Improving the Activity and Selectivity of a Scorpion-Derived Peptide, A3a, against Acinetobacter baumannii through Rational Design

The rise in antimicrobial resistance has led to an increased desire to understand how antimicrobial peptides (AMPs) can be better engineered to kill antibiotic-resistant bacteria. Previously, we showed that C-terminal amidation of a peptide, identified in scorpion Androctonus amoreuxi venom, increased its activity against both Gram-positive and -negative bacteria. Here, we incorporate all-atom molecular dynamics (MD) simulations in a rational design strategy to create analogues of A3a with greater therapeutic potential. We discover two novel AMPs which achieve greater potency against, and selectivity toward, Acinetobacter baumannii ATCC 19606 but via two distinct mechanisms and which are effective in Galleria mellonella models of A. baumannii burn wound infection. While CD spectroscopy indicates A3a adopts an alpha-helix conformation in the presence of models of the Gram-negative bacterial plasma membrane, MD simulations reveal it adopts a hairpin conformation during initial binding. Three different strategies, designed to stabilize this hairpin conformation, produce substantially different outcomes. Deletion of Ile6 and Ile10 restricts conformational flexibility, characteristic of A3a, during membrane binding, prevents adoption of the alpha-helix conformation in the steady state, and abrogates the antibacterial activity. In contrast, substitution of arginine 7 to lysine (A3a[R7K]) or isoleucine 14 to tryptophan (A3a[I14W]) does not consistently affect peptide conformations.
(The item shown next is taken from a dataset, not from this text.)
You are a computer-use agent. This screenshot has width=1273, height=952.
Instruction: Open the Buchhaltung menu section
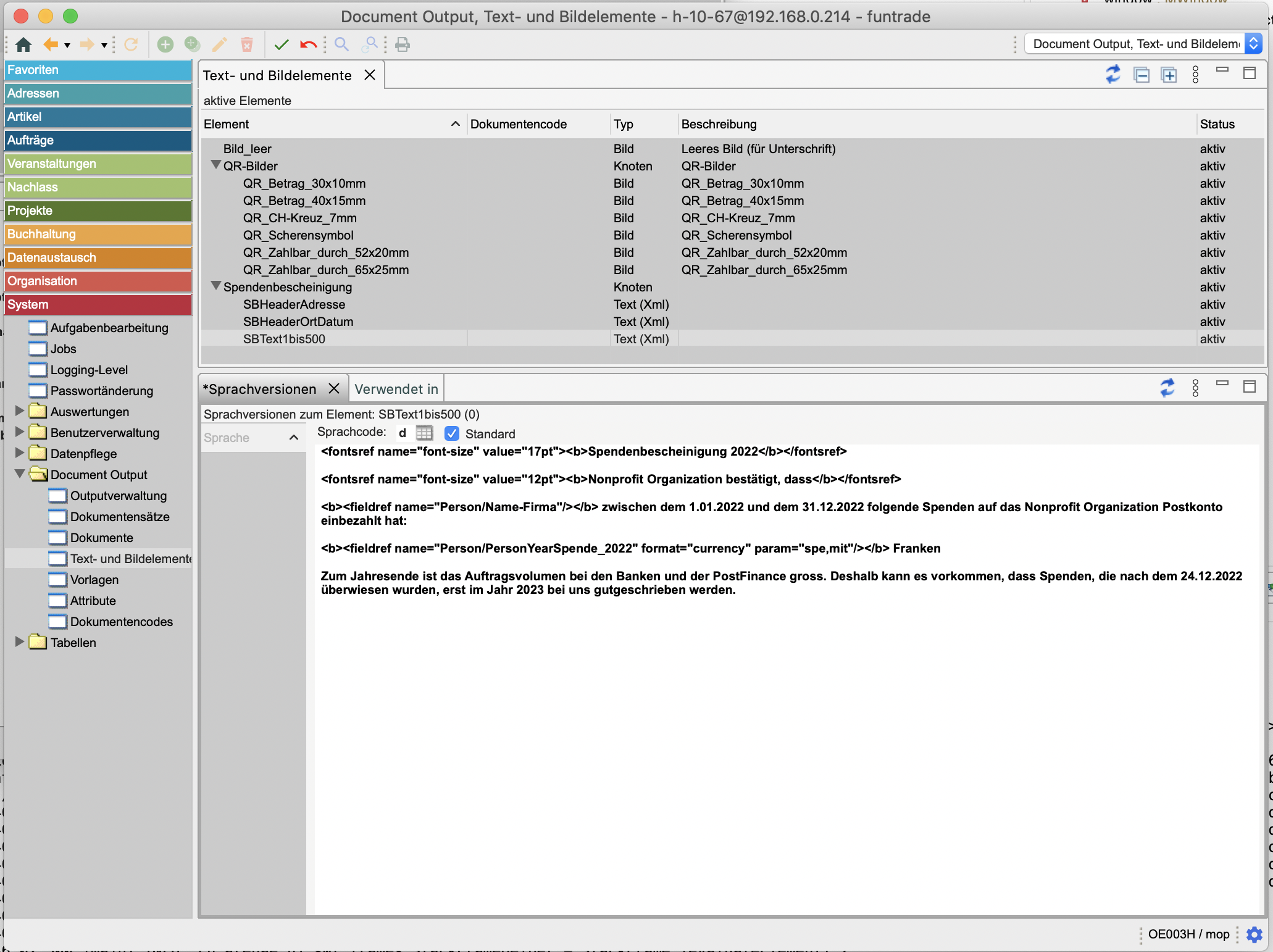pos(98,234)
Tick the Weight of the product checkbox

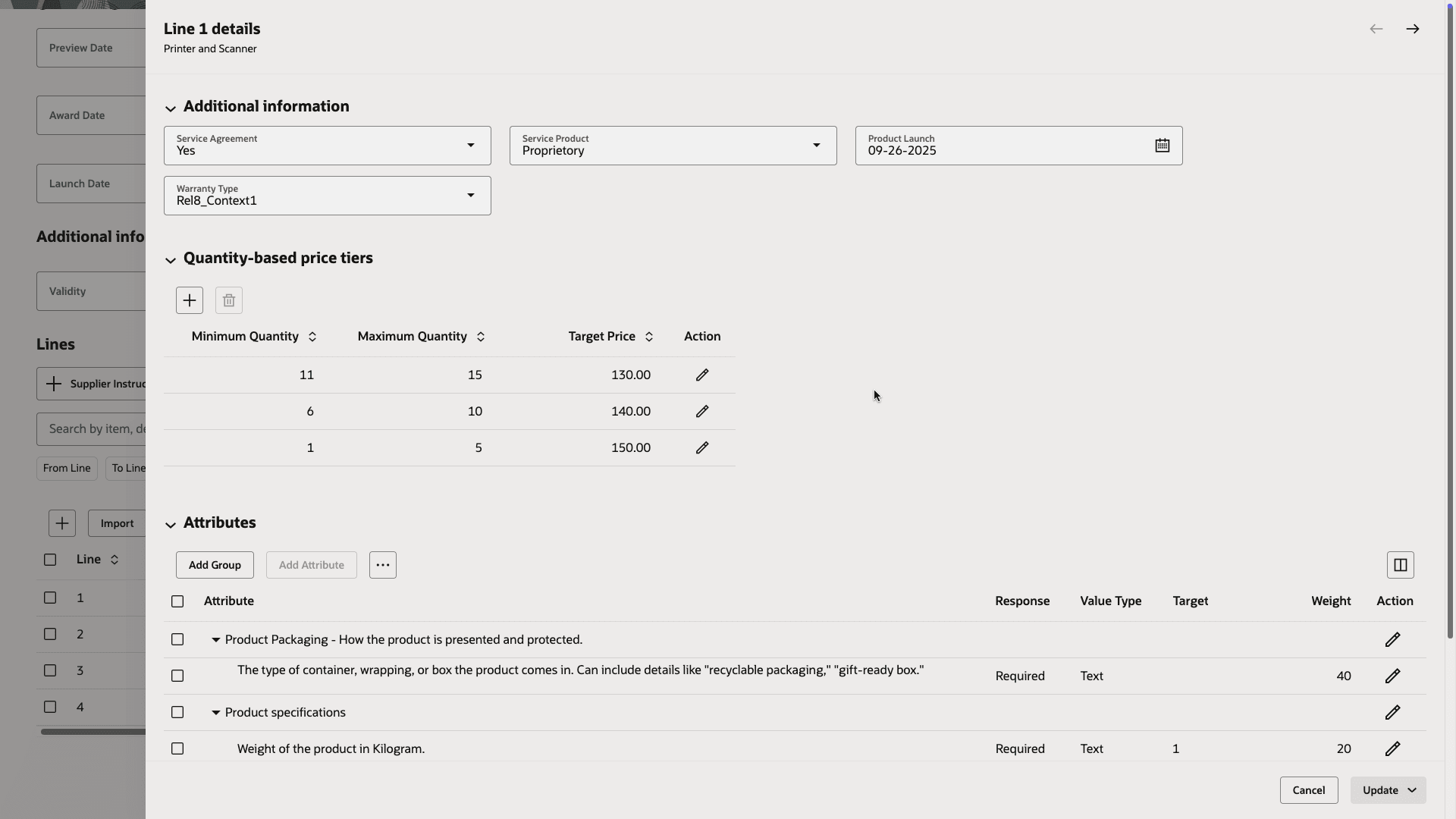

Both of these new analogues are rapidly bactericidal toward A. baumannii ATCC 19606 but A3a[R7K] also causes rapid permeabilization and while the antibacterial potency and selectivity are increased for both peptides, this is greatest for A3a[I14W]. Integration of atomistic MD simulations into a multidisciplinary approach to understanding antimicrobial peptide mechanism of action is a valuable tool for interpreting the effects of rational design strategies.